Marcelo afirma que os créditos serviam como lastro para que o governo atendesse o grupo Odebrecht nas mais variadas demandas –não somente naquelas que originaram a verba.
Ele reconhece, porém, que "apesar de não haver uma contrapartida específica, seguramente o atendimento à agenda de interesses das empresas do grupo era facilitado em virtude de pagamentos realizados ao PT e ao governo federal".
Sua delação traduz 36 anotações referentes à reuniões com Mantega na tentativa de listar quais pedidos foram atendidos. Apenas um aparece sanado, oito foram parcialmente acolhidos, 15 foram negados e não há informações sobre os demais.
O fato de haver contrapartidas difusas não impede, contudo, a condenação por corrupção. No julgamento do mensalão, em 2012, o Supremo Tribunal Federal não exigiu essa comprovação.
A partir das delações da Odebrecht, o STF autorizou inquéritos contra 98 pessoas. Elas podem ser denunciadas à Justiça, que pode acolher ou não a acusação.
OUTRO LADO
Antes de começar a negociar um acordo de delação, o ex-ministro Antonio Palocci disse à Justiça que o apelido Italiano não se refere a ele. Palocci negou que tenha pedido doações por meio de caixa dois à Odebrecht ou que tenha favorecido a empresa em troca de propina.

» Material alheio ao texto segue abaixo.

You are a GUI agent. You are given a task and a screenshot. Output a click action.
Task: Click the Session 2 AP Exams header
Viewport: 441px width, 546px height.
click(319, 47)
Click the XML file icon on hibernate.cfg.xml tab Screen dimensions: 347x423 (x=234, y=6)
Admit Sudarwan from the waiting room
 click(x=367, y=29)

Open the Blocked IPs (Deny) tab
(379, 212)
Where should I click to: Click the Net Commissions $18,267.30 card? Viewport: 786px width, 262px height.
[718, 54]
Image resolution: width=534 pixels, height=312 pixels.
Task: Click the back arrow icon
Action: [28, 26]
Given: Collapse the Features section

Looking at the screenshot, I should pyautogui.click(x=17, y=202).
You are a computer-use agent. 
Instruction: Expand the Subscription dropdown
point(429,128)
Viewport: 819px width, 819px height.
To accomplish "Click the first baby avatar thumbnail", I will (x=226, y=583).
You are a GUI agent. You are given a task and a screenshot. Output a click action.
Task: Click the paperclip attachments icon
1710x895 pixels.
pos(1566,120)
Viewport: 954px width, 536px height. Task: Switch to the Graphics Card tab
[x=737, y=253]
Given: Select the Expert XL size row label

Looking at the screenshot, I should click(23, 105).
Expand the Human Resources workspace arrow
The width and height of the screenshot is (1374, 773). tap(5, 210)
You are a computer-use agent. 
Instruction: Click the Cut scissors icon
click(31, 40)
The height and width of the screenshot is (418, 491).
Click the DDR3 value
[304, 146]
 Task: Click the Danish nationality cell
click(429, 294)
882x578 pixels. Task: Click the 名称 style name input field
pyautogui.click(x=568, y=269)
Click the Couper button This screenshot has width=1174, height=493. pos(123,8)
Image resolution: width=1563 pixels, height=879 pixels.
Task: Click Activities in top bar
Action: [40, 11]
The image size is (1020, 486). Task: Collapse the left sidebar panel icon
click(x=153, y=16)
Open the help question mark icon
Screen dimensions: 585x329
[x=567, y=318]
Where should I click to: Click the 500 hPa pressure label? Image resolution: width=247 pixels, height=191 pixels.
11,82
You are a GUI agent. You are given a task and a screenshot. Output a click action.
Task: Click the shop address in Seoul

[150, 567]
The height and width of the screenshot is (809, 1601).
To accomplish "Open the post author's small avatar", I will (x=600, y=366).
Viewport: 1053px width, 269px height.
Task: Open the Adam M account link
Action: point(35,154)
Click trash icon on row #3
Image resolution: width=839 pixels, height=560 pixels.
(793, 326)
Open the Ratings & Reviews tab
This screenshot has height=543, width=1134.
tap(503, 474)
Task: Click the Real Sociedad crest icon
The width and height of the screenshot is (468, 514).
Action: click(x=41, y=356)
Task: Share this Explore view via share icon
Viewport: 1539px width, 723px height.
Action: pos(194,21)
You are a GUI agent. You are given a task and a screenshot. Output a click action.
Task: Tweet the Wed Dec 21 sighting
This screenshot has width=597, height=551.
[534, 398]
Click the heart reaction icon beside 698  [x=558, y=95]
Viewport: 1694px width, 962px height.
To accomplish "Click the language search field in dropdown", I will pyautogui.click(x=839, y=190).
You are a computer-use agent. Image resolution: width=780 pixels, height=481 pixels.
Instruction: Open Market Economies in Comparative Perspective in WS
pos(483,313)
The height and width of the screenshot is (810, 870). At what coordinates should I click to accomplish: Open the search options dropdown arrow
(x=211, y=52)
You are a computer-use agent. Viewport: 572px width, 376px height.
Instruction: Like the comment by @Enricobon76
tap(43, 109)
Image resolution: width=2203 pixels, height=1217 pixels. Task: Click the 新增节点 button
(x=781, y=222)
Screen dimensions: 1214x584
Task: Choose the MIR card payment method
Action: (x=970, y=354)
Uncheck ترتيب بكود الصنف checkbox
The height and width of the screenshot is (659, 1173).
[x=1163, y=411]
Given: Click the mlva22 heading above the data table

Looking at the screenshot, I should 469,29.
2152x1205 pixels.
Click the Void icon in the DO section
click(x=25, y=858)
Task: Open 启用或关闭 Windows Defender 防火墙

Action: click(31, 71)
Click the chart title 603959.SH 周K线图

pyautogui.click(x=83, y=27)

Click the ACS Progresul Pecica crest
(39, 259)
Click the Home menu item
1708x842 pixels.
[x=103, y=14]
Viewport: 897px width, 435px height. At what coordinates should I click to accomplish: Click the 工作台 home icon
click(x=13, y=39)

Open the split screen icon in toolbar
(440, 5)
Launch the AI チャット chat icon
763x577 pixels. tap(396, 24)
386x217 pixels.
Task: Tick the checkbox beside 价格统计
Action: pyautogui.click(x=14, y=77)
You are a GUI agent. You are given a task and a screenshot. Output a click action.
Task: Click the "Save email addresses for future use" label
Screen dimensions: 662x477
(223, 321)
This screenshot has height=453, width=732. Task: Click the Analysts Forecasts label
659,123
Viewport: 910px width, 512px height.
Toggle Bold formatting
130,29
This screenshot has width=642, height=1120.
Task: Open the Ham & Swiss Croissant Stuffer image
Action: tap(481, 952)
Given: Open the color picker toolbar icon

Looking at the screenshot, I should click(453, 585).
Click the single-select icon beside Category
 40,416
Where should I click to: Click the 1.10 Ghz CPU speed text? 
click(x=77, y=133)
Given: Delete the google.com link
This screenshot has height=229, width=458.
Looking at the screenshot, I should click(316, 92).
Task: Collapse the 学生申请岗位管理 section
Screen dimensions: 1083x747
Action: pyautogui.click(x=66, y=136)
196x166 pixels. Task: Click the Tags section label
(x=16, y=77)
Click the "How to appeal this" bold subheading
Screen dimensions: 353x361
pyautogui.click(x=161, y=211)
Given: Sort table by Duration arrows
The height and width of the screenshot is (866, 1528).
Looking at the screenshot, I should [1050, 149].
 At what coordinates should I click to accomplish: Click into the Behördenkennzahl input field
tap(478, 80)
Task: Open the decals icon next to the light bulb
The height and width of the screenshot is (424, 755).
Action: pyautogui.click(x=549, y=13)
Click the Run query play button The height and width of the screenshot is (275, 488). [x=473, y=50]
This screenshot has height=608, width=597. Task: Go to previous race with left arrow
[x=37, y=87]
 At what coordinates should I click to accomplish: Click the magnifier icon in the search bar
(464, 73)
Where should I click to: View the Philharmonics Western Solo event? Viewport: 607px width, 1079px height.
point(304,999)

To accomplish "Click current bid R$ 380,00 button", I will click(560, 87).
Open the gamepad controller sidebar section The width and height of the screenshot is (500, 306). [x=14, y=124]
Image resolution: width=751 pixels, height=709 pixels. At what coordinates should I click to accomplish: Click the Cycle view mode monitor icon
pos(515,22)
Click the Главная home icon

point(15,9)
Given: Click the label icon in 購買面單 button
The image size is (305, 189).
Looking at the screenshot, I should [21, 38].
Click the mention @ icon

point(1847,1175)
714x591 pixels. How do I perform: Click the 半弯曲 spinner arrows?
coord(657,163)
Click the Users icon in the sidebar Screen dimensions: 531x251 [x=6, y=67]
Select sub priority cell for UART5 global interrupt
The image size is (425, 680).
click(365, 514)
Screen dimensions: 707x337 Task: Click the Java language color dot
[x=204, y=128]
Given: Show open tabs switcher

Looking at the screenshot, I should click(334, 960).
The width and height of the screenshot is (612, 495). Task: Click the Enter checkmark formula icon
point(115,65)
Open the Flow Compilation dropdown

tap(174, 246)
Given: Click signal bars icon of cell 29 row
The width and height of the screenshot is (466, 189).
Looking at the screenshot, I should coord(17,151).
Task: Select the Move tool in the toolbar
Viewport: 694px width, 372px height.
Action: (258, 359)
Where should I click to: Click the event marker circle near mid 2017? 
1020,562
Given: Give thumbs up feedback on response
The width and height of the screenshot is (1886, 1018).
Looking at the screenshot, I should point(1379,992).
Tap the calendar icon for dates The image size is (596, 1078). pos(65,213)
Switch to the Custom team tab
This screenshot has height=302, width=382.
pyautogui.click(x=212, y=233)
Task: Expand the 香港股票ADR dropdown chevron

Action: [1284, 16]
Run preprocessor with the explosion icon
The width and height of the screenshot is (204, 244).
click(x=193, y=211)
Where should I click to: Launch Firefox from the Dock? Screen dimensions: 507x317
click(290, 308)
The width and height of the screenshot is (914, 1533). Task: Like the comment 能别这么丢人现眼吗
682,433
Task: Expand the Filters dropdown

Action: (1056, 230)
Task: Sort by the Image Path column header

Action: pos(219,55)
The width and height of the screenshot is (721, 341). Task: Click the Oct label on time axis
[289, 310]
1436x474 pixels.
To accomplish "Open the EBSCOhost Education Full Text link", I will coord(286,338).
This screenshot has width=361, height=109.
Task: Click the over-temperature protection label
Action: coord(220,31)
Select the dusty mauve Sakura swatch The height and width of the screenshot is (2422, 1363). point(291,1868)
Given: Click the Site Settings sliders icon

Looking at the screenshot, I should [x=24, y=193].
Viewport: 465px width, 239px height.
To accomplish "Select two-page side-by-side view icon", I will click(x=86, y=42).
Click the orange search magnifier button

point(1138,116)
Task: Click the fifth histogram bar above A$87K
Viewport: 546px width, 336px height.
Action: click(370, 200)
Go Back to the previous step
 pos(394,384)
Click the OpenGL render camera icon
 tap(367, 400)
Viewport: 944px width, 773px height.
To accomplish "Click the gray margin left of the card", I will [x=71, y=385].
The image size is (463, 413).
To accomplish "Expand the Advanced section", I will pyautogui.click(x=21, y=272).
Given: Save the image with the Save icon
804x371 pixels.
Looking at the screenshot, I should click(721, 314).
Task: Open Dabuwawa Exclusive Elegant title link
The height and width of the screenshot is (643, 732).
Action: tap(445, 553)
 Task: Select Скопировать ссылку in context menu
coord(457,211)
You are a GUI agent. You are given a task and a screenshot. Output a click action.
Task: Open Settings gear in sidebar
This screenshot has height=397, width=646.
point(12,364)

Ele afirmou que só reforçava pedido de contribuição de tesoureiros, mas não tratava de detalhes das doações. "Eu nunca operei contribuições".
Segundo Palocci, a Odebrecht jamais pediu contrapartidas e ele jamais deu "margem a que eles pensassem que era possível uma contrapartida vinculada a recurso de campanha".
Com as negociações para o acordo de delação, revelado pela Folha na última sexta (12), todas essas negativas podem mudar.
O ex-ministro Guido Mantega também já negou que seja o Pós-Itália e afirmou que as acusações de Marcelo Odebrecht são mentirosas. Sua defesa diz que ele não negociou repasses para o PT ou para a campanha presidencial de Dilma Rousseff (PT).
O Instituto Lula disse que o ex-presidente nunca pediu valores indevidos à Odebrecht. "Lula não tem nenhuma relação com qualquer planilha na qual outros possam se referir a ele como 'Amigo'."
A defesa da ex-presidente Dilma afirma ser mentira que ela "tivesse conhecimento de quaisquer situações ilegais que pudessem envolver a Odebrecht".
A petista afirma que nunca recebeu propina ou se envolveu em atos de corrupção.